Ufda. Like I said, article was not interesting enough for me to
try to get past whatever is going wonky. Such is life - I'm "too
busy" trying to figure out how to map the alumacantor circles for a
Astrolabe. (I can figure out how to do it with a compass and rule
{aka Geometry Old School} but when I trig out the numbers, they're not
making sense. Guess I'm going to have to construct one to scale,
measure the drawing, and work back from that.)

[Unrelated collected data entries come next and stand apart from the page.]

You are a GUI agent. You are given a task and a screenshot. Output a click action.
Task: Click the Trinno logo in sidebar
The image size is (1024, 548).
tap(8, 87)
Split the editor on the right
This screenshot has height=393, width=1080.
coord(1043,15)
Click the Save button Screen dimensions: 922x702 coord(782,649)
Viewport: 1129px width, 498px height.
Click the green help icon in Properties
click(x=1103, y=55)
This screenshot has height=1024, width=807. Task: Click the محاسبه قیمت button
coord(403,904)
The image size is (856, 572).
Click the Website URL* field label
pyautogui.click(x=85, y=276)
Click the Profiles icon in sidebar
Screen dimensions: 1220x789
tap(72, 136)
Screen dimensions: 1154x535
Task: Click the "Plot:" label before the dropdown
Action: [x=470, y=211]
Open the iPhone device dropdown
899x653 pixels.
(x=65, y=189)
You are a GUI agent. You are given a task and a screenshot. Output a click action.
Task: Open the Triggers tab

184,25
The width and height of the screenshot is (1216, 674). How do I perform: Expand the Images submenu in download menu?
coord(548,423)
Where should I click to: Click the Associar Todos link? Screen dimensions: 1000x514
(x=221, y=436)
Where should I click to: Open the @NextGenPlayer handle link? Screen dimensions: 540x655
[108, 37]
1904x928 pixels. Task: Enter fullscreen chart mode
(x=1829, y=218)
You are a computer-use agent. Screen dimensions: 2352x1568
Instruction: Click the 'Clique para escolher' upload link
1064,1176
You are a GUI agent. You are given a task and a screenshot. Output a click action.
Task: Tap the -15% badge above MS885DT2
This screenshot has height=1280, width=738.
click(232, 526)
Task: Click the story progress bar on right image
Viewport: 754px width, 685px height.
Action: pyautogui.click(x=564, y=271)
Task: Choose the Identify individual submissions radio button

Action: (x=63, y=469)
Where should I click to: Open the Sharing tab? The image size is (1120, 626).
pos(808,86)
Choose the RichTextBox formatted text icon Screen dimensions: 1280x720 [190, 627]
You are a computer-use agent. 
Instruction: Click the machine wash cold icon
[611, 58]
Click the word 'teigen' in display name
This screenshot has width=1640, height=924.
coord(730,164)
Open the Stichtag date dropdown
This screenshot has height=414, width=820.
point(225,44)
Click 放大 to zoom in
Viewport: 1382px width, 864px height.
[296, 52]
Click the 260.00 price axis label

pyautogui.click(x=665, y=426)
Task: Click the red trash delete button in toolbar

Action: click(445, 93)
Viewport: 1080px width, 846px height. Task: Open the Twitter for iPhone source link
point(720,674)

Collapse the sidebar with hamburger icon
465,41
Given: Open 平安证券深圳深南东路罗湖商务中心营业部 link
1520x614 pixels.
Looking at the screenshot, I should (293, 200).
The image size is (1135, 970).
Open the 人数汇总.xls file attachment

Somewhat OT but youve piqued my interest: google hasnt heard of an
alumacantor so what is it?


Ah, there's the problem, I misspelled it. "Almucantar" from the
Arabic 'sundial'.

You want to look up Astrolabe (the predecessor to the sextant).
The Almucantar circles are how circles of latitude are transferred
from a sphere (the earth) to a plane by stereographic projection.
https://wikivisually.com/wiki/Astrolabe#Construction

While still OT all q interesting.
That's a very good article but I found
https://www.math.ubc.ca/~cass/courses/m30901a/montero/math309project.html (word wrap)


Fnord - "not found on this server"

try wait -okay, it responded tot he Hammer of reason.

Thanks, I have found this before. I'm missing something,
somewhere along the lines. "Not making sense". And I am tired.

Sigh, I channel Winnie the Pooh, and become "a bear of very little
brain, and long words [equations] bother me."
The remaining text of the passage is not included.